The trial judge found that as the Petrodel companies were effectively owned and controlled by Mr Prest, he was their alter ego, and so the properties that were legally vested in them were, in reality, assets available to Mr Prest. Accordingly, the court found that those properties could be applied to satisfy Mrs Prest's divorce settlement. The court assessed Mrs Prest's entitlement at £17.5 million. The court was plainly convinced that Mr Prest was likely to attempt to avoid making payment to Mrs Prest and ordered that seven UK properties nominally owned by the "Petrodel group" be transferred to Mrs Prest.
It came as little surprise that the Petrodel group companies challenged the first instance decision in the Court of Appeal. Their main argument was that the family court could not simply depart from long-established company law principles relating to the separate legal personality of companies. The Court of Appeal considered the practice of family courts seeking to do precisely that under the Matrimonial Causes Act 1973 in cases where the company is wholly or largely owned by the spouse. The Court of Appeal rejected this approach in Prest.

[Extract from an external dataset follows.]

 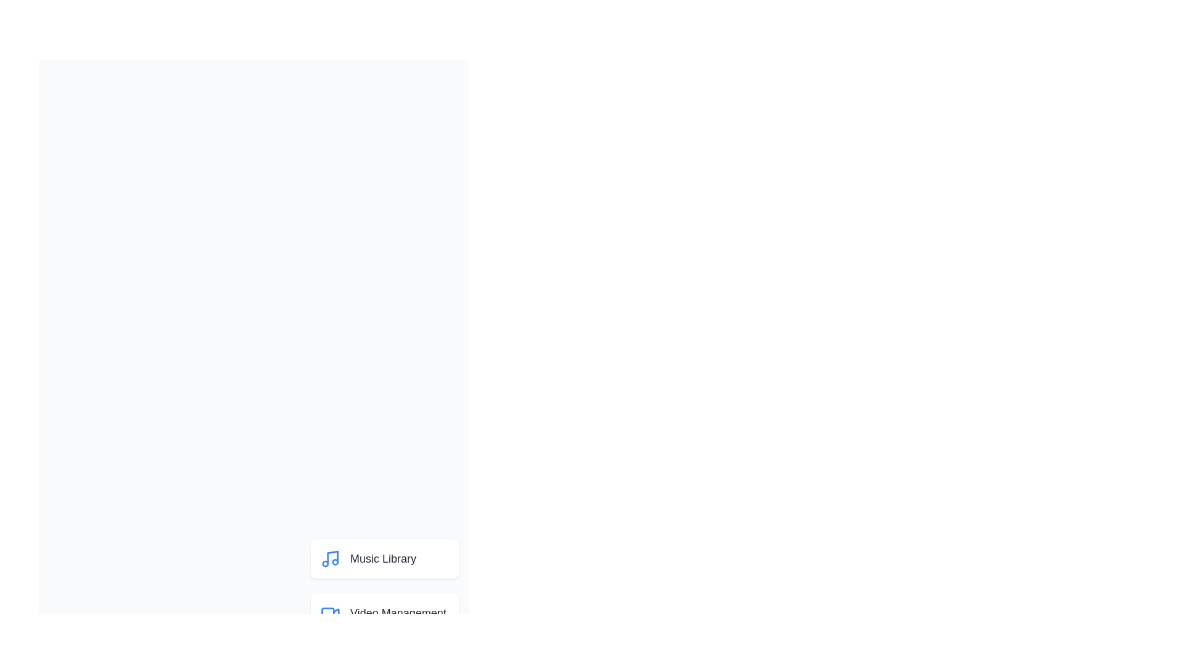 I want to click on the menu item Video Management, so click(x=384, y=613).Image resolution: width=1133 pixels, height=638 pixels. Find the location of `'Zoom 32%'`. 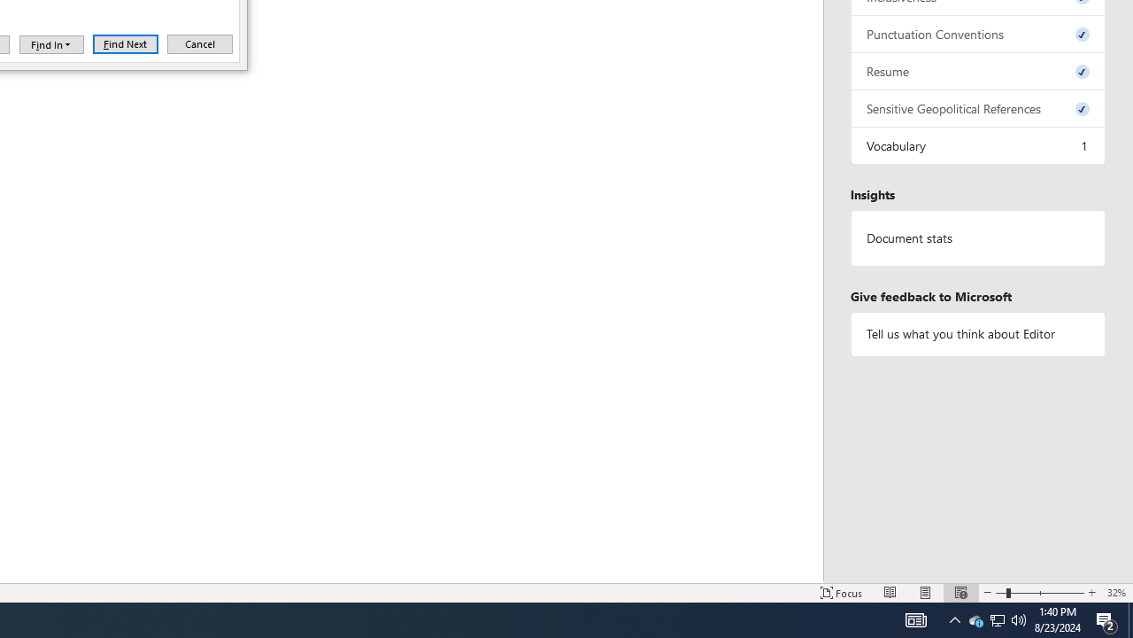

'Zoom 32%' is located at coordinates (1116, 592).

Instead, overturning the High Court decision and following various authorities, the Court of Appeal held that the corporate veil should be pierced only in circumstances where:
- there is deliberate abuse of a corporate entity (ie, to hide behind the corporate veil) for improper purposes; and/or
- the specific facts show that the assets are genuinely held on trust for a party to the proceedings.
On June 12 2013 seven members of the Supreme Court allowed Mrs Prest's appeal. However, as in VTB, the court could not be persuaded to pierce the corporate veil. Rather, Mrs Prest succeeded because of the specific facts of her case and not because of any modification of the law in relation to the preservation of the corporate veil. The court found that the manner in which the seven properties had become vested in the Petrodel group companies meant that, in fact, the properties were held on trust for Mr Prest, such that he was their beneficial owner. The fact that Mr Prest had sought to conceal this fact in evidence, and that both he and the companies failed to cooperate with disclosure, permitted the court to infer that Mr Prest and the companies were attempting to hide the true beneficial ownership of the properties.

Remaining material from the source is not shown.